As highlighted in the accompanying text panels, Picturing the West resonates with museum audiences on several different levels simultaneously. It is, first of all, a visual synopsis of the Era of Exploration in American history, and a touchstone for discussion of the issues involved in the opening of the American West. Secondly, the show works on a purely aesthetic level: a great Watkins mammoth plate is now seen as comparable to a great painting by Thomas Cole, Thomas Moran or Albert Bierstadt. And thirdly, through their memorable pictures, we come to know a truly colorful group of American pioneer artist-entrepreneurs, ranging from Haynes, the multi-tasking concessionaire of Yellowstone; to Hillers, whose spiritual communing with the Indians led them to christen him “Myself in the Water”; to Muybridge, who adopted his unspellable name after emigrating from England, beat a sensational murder rap, and – thanks to a famous wager involving Leland Stanford – invented stop-action photography and secured his place in history as the “Father of the Motion Picture.”

A small selection of rare East Coast mammoth plates is also included for purposes of comparison, most notably a triple-mammoth Jackson panorama of Lake Placid, NY.

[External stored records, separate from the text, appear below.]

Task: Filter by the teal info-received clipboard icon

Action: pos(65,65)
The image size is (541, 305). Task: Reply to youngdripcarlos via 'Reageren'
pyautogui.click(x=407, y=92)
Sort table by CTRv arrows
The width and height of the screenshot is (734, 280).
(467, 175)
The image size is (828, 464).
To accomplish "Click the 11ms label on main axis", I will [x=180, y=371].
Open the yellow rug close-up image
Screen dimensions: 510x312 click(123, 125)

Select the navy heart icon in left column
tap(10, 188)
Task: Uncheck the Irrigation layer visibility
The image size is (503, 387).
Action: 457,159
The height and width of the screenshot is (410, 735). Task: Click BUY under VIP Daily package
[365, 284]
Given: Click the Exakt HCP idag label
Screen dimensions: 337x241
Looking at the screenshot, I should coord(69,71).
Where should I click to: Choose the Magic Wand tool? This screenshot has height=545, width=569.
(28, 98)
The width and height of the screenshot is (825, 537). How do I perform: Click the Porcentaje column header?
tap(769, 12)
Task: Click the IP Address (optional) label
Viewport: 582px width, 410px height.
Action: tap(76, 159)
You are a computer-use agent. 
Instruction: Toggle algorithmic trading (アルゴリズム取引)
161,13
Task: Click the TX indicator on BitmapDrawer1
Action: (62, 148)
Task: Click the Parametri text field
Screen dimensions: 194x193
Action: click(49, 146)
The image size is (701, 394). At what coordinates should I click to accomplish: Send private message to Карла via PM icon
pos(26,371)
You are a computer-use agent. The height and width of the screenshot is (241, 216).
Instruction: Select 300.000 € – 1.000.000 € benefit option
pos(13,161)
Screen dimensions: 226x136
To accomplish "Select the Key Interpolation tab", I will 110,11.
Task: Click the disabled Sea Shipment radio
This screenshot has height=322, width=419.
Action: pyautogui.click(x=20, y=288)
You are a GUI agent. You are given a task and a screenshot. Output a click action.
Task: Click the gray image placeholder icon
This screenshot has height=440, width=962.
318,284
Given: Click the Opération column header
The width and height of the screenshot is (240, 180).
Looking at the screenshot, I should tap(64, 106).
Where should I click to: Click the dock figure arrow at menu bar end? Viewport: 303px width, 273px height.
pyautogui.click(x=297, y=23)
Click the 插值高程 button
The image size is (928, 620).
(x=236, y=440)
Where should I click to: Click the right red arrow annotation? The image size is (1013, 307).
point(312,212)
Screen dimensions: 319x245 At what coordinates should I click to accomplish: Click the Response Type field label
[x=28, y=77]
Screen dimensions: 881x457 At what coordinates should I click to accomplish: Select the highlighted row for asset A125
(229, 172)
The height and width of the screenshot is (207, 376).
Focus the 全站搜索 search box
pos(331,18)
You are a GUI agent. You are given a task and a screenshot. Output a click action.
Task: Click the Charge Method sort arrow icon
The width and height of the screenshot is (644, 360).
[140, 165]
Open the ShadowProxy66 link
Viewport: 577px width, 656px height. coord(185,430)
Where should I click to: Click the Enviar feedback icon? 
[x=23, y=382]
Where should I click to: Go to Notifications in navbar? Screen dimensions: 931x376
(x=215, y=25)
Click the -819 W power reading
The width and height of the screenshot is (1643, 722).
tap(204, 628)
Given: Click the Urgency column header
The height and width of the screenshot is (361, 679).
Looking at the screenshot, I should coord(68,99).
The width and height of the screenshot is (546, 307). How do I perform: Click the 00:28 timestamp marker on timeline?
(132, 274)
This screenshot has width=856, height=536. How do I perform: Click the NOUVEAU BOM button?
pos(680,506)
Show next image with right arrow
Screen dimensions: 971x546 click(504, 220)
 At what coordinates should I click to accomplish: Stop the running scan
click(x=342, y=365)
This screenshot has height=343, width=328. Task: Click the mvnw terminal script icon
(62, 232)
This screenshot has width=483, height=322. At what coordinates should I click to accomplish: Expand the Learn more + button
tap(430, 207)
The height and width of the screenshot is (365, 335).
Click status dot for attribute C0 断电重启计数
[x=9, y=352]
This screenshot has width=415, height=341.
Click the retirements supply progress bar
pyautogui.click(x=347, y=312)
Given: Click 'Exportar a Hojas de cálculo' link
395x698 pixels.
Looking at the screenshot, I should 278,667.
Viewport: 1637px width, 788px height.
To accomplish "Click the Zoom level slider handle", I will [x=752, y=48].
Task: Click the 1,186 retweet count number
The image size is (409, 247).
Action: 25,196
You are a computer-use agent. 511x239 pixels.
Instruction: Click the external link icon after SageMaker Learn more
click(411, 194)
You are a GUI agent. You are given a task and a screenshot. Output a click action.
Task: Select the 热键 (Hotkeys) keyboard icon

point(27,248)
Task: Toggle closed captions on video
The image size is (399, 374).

This exhibition features works by:
Henry Hamilton Bennett
F. Jay Haynes
John Hillers
William Henry Jackson
Thomas Johnson
Eadweard Muybridge
Timothy O'Sullivan
Carleton E. Watkins
William Rau
Charles Savage
Charles Bierstadt

Biographical information about photographers featured in the exhibitions


Number of photographs: 51
Frame sizes: various from 18 x 22 inches to 28 x 88 inches
Rental fee: $19,500 for eight weeks plus shipping and insurance. Additional weeks are 10 percent per week.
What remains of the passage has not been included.